Let us turn to the current-voltage characteristic of the considered
discharge gap U= f(I+i) - Current flows through the tube
I+i and capacity WITH is charging (or discharging). Difference
potentials on the capacitance WITH is balanced in this case
not only by the voltage across the discharge gap, but also by the emf.
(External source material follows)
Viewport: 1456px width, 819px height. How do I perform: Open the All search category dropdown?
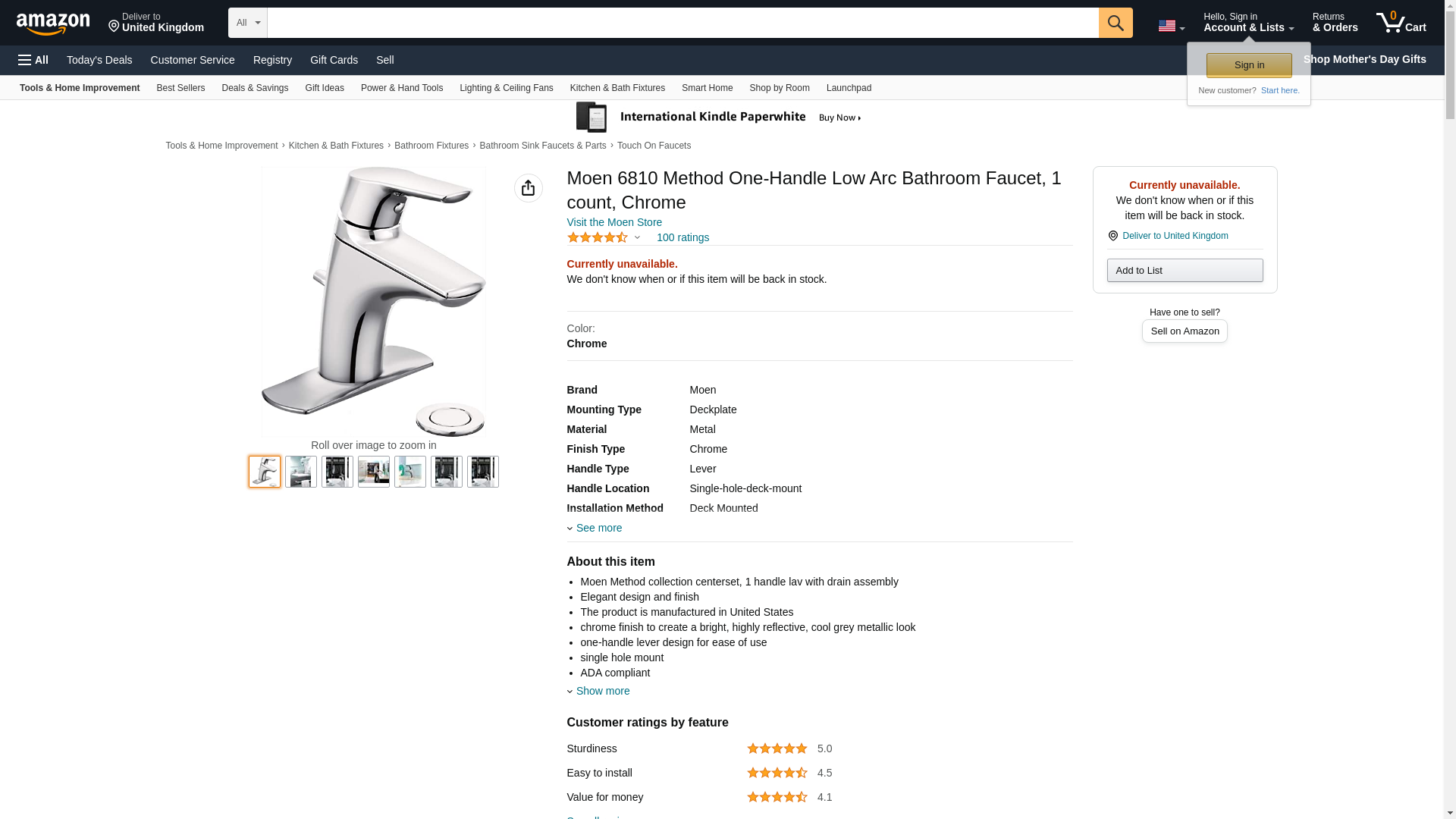pos(247,23)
self-inductance of the circuit. Let I+i2 -total current through the resistance-
tion R. Let us denote the current charging the capacitance C by i1 ; instantly
the real value of the potential difference across the capacitance C- through U1. The potential difference between the arc electrodes will be U0 +iU’.
ع =U1 +(i+I2 )R, (6)
U1 -U0 =U'i+Ldi/dt, (7)
i2 =i1 +i. (8)
Additional charge Q on capacity C compared to stationary mode:
Q=∫i 1 dt=(U 1 -U 0)C. (9)
Subtracting (5) from (6), we find:
U 1 -U 0 =-i 2 R (10)
Expressions (7), (8) and (10) give:
U"i+Ldi/dt=-R(i+i 1 ) . (11)
Expressions (7) and (9) give:
1/C∫ i 1 dt=U'i+Ldi/dt. (12)
Differentiating (12) with respect to t and inserting the result into (11), we find:
U’i+Ldi/dt=-iR-RCU’di/dt-RLCdІ i/dtІ . (13)
dІ i/dtІ +(1/CR+U’/L)di/dt + 1/LC(U’/R+1)i=0 (14)
Formula (14) is a differential equation,
to which the additional current is subject i.
As is known, the complete integral of equation (14) has the form:
i=А1е^r1t+А2е^r2t, (15)
where r1 and r2 are the roots of the characteristic equation, determined by the formula
r=-1/2(1/CR+U’/L)+ √1/4(1/CR+U’/L)І-1/LC(U’/R+1). (16)
If the radical value in (16) is greater than zero, then r1 and r2
both are real, i changes aperiodically according to an exponential law, and solution (15) corresponds to an aperiodic change in current. In order for current oscillations to occur in the circuit we are considering, it is necessary that r 1 and r 2 be complex quantities, i.e.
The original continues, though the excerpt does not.